*Assigned task*.
What is needed is an exact transcription of every entry below.

*Source material*.
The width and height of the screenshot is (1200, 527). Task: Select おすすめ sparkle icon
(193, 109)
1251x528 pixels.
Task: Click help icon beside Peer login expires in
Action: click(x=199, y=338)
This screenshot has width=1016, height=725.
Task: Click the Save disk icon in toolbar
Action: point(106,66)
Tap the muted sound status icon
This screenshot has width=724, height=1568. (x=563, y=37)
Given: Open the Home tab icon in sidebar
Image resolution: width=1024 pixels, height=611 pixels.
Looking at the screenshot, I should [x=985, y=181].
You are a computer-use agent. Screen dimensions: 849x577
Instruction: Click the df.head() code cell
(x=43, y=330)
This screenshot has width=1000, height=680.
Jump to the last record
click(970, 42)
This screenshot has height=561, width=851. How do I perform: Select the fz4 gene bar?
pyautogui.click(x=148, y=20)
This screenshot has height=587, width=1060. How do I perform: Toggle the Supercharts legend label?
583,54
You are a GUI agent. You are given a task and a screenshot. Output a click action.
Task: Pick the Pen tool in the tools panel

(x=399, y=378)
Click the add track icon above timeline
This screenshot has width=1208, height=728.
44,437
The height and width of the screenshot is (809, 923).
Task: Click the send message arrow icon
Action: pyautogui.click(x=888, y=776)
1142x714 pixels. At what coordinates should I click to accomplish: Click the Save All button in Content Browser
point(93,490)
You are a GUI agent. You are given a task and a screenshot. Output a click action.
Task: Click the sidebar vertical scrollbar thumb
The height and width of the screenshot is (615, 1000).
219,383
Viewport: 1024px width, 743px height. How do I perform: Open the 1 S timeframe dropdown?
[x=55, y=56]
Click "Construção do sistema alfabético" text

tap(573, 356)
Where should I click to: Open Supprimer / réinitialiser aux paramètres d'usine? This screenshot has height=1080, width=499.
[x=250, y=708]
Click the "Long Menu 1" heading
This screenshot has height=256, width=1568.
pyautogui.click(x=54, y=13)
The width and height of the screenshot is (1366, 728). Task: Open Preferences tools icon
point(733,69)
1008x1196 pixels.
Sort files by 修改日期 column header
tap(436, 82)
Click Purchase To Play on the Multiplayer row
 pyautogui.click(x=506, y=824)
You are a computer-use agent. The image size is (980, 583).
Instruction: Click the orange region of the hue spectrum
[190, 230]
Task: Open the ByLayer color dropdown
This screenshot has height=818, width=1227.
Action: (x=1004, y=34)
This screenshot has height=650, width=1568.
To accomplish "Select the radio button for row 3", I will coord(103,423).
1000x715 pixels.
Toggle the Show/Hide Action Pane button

*Written response*.
The width and height of the screenshot is (1200, 527). Task: Select おすすめ sparkle icon
(193, 109)
1251x528 pixels.
Task: Click help icon beside Peer login expires in
Action: click(x=199, y=338)
This screenshot has width=1016, height=725.
Task: Click the Save disk icon in toolbar
Action: point(106,66)
Tap the muted sound status icon
This screenshot has width=724, height=1568. (x=563, y=37)
Given: Open the Home tab icon in sidebar
Image resolution: width=1024 pixels, height=611 pixels.
Looking at the screenshot, I should [x=985, y=181].
You are a computer-use agent. Screen dimensions: 849x577
Instruction: Click the df.head() code cell
(x=43, y=330)
This screenshot has width=1000, height=680.
Jump to the last record
click(970, 42)
This screenshot has height=561, width=851. How do I perform: Select the fz4 gene bar?
pyautogui.click(x=148, y=20)
This screenshot has height=587, width=1060. How do I perform: Toggle the Supercharts legend label?
583,54
You are a GUI agent. You are given a task and a screenshot. Output a click action.
Task: Pick the Pen tool in the tools panel

(x=399, y=378)
Click the add track icon above timeline
This screenshot has width=1208, height=728.
44,437
The height and width of the screenshot is (809, 923).
Task: Click the send message arrow icon
Action: pyautogui.click(x=888, y=776)
1142x714 pixels. At what coordinates should I click to accomplish: Click the Save All button in Content Browser
point(93,490)
You are a GUI agent. You are given a task and a screenshot. Output a click action.
Task: Click the sidebar vertical scrollbar thumb
The height and width of the screenshot is (615, 1000).
219,383
Viewport: 1024px width, 743px height. How do I perform: Open the 1 S timeframe dropdown?
[x=55, y=56]
Click "Construção do sistema alfabético" text

tap(573, 356)
Where should I click to: Open Supprimer / réinitialiser aux paramètres d'usine? This screenshot has height=1080, width=499.
[x=250, y=708]
Click the "Long Menu 1" heading
This screenshot has height=256, width=1568.
pyautogui.click(x=54, y=13)
The width and height of the screenshot is (1366, 728). Task: Open Preferences tools icon
point(733,69)
1008x1196 pixels.
Sort files by 修改日期 column header
tap(436, 82)
Click Purchase To Play on the Multiplayer row
 pyautogui.click(x=506, y=824)
You are a computer-use agent. The image size is (980, 583).
Instruction: Click the orange region of the hue spectrum
[190, 230]
Task: Open the ByLayer color dropdown
This screenshot has height=818, width=1227.
Action: (x=1004, y=34)
This screenshot has height=650, width=1568.
To accomplish "Select the radio button for row 3", I will coord(103,423).
1000x715 pixels.
Toggle the Show/Hide Action Pane button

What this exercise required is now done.